Full REST API reference for WebCrawler.buzz. Start crawls, track progress, retrieve results, and export data — all programmatically.

Base URL: https://webcrawler.buzz

POST /api/crawl

Start a new crawl. Validates the URL, creates a job, pushes to the crawl queue, and returns a tracking URL immediately.

Request Body (JSON)

{
  "url": "https://example.com"
}

Response (201 — New Crawl)

{
  "status": "started",
  "job_id": "abc-123-def",
  "tracking_url": "https://webcrawler.buzz/results?job_id=abc-123-def",
  "message": "Crawl started! Use tracking_url to follow progress."
}

Response (200 — Domain Already Crawled)

{
  "status": "exists",
  "job_id": "xyz-789",
  "domain": "example.com",
  "total_pages": 42,
  "tracking_url": "https://webcrawler.buzz/results?job_id=xyz-789",
  "prompt": "Send action 're-crawl' or 'use-existing' to POST /api/crawl/decide"
}
POST /api/crawl/decide

When a domain was already crawled, choose to re-crawl or use existing results.

Request Body (JSON)

{
  "domain": "example.com",
  "action": "re-crawl"  // or "use-existing"
}
GET /api/crawl/:job_id/progress

Lightweight progress polling.
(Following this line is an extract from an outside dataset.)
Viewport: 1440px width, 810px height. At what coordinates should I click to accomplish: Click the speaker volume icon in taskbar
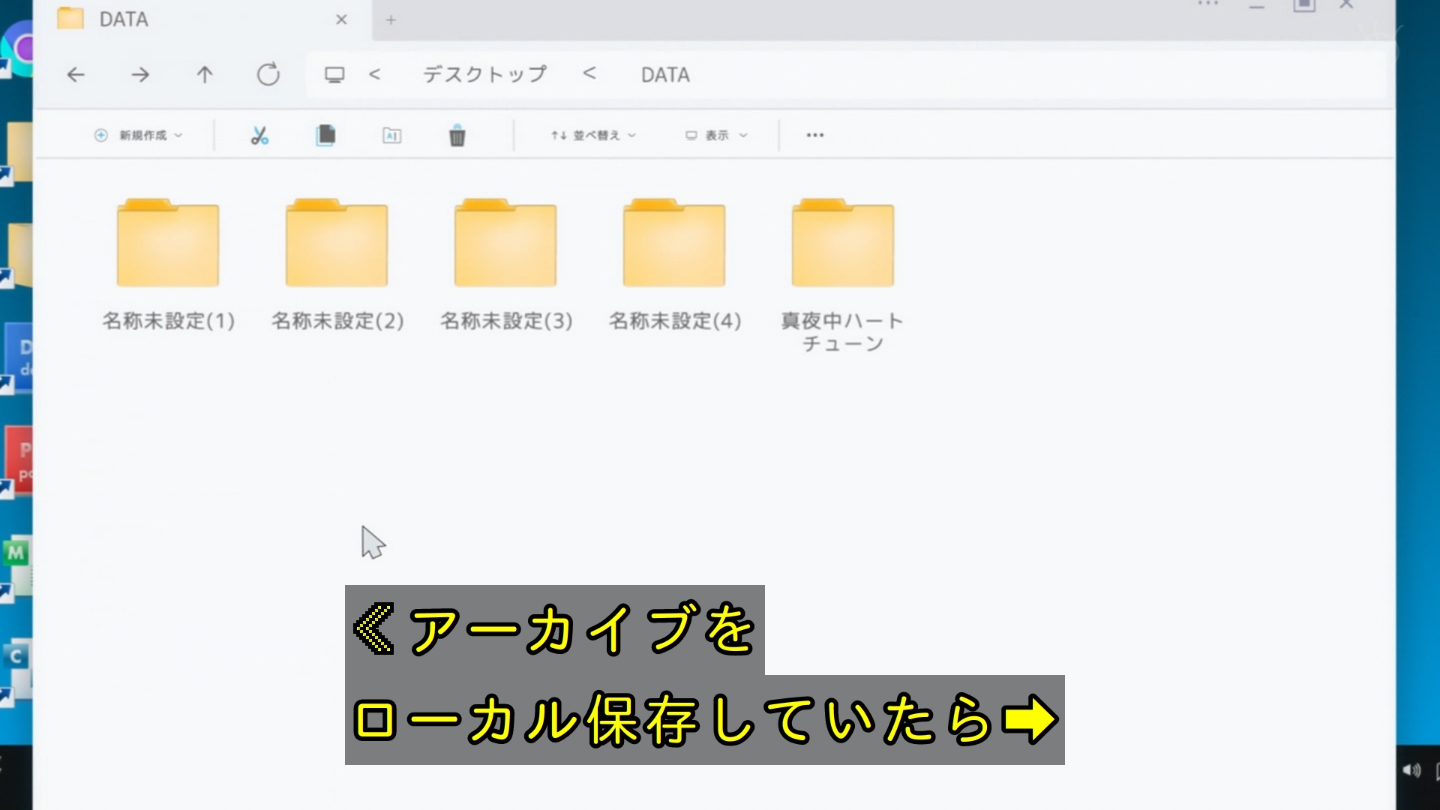1411,770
Returns current status and completion percentage.

Response

{
  "job_id": "abc-123-def",
  "status": "running",
  "total_pages_found": 25,
  "total_pages_queued": 100,
  "progress_percent": 25
}
GET /api/crawl/:job_id?page=1&limit=50

Get paginated crawl results. Supports 50, 100, 500, or 1000 results per page.

Query Parameters

ParamTypeDefaultDescription
pageinteger1Page number
limitinteger50Results per page (50, 100, 500, 1000)
POST /api/crawl/:job_id/notify

Register an email address to receive a notification when the crawl completes.

Request Body (JSON)

{
  "email": "[email protected]"
}
POST /api/crawl/:job_id/export

Request a CSV export of the crawl results. A download link will be sent to the provided email address.

Request Body (JSON)

{
  "email": "[email protected]"
}

Operational Endpoints

GET /api/health

Returns system health status including database and Redis connectivity.

GET /api/stats

Returns public usage statistics (total crawls, pages crawled, etc.).

⚠️ Rate Limits

POST endpoints are rate-limited to 200 requests per 15 minutes per IP. GET endpoints (progress polling, results) are not rate-limited.